Collected data
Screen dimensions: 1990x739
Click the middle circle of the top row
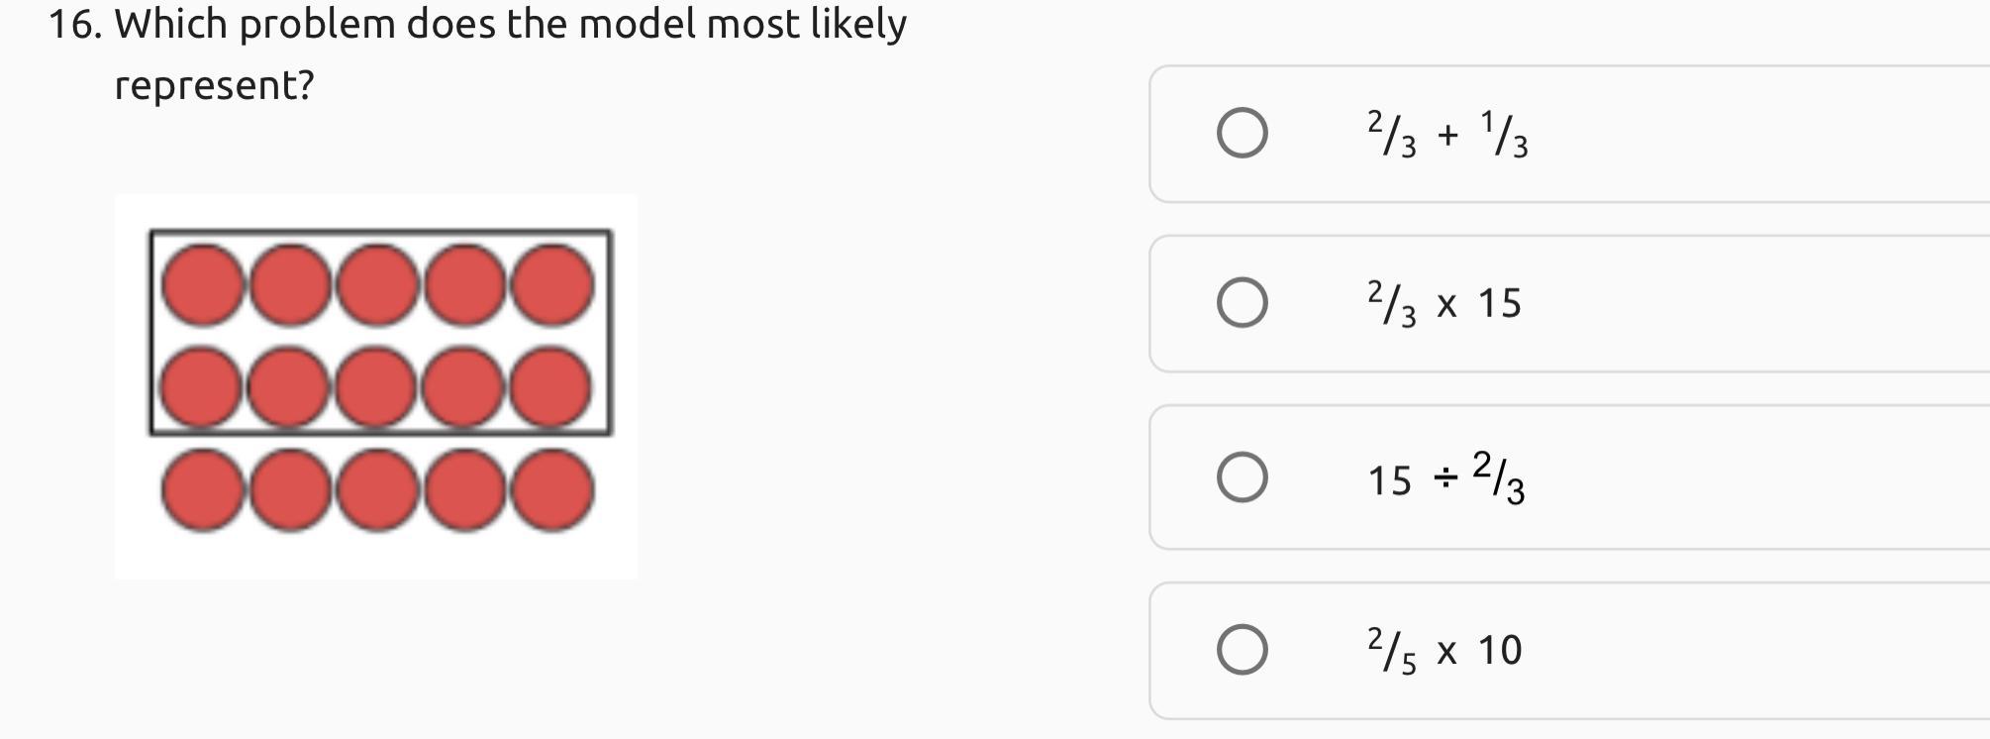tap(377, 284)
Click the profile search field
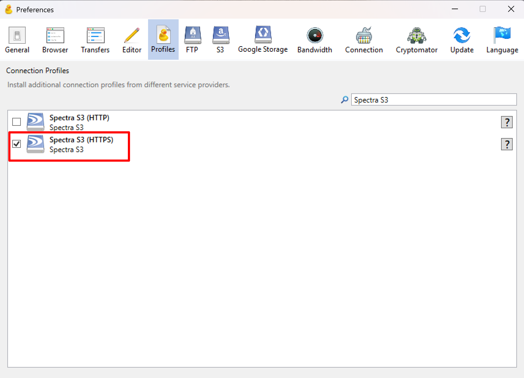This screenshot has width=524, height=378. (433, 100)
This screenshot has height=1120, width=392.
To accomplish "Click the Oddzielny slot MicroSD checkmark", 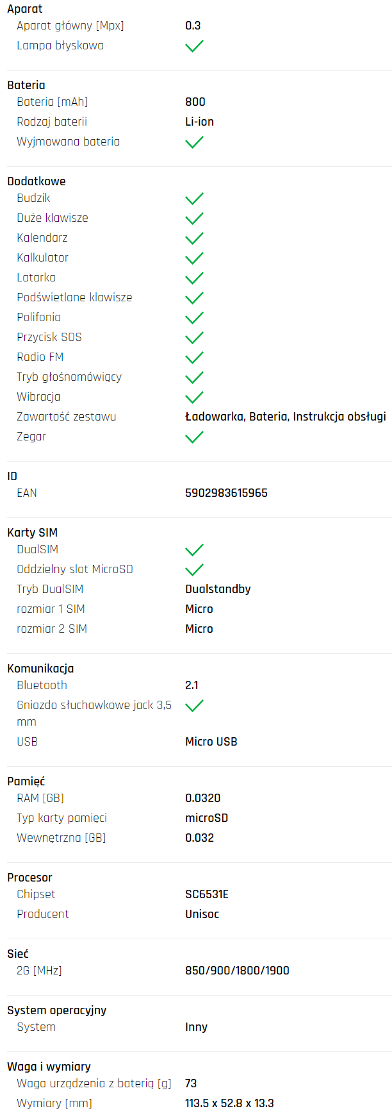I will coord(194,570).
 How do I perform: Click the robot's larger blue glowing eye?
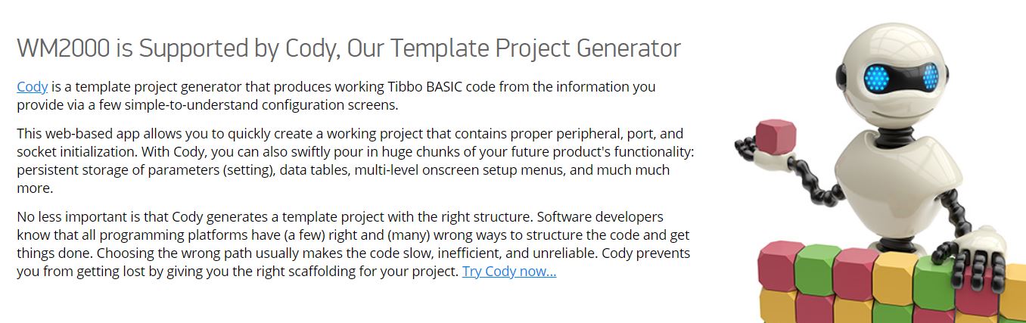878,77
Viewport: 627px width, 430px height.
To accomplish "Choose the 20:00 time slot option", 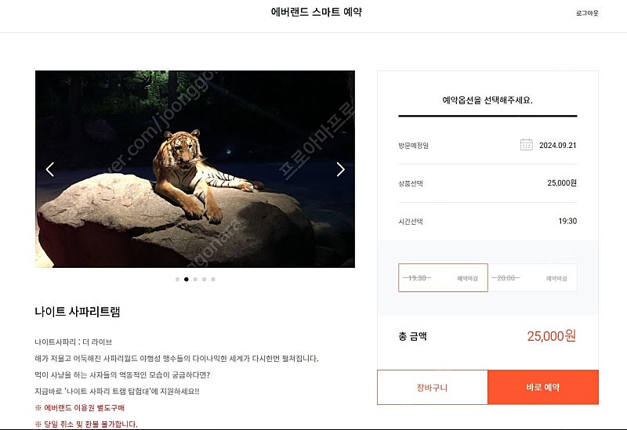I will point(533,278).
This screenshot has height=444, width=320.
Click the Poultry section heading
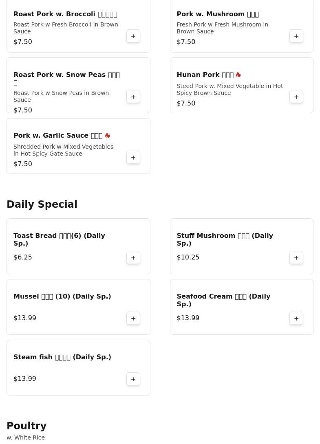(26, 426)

### DESCRIPTION OF THE TASK
Your task is to transcribe exactly the lines from the one containing "This screenshot has height=444, width=320." through the final line of the entries above, pictures excluded.

### OUTPUT FOR THIS EXERCISE
This screenshot has height=444, width=320.
Click the Poultry section heading
(26, 426)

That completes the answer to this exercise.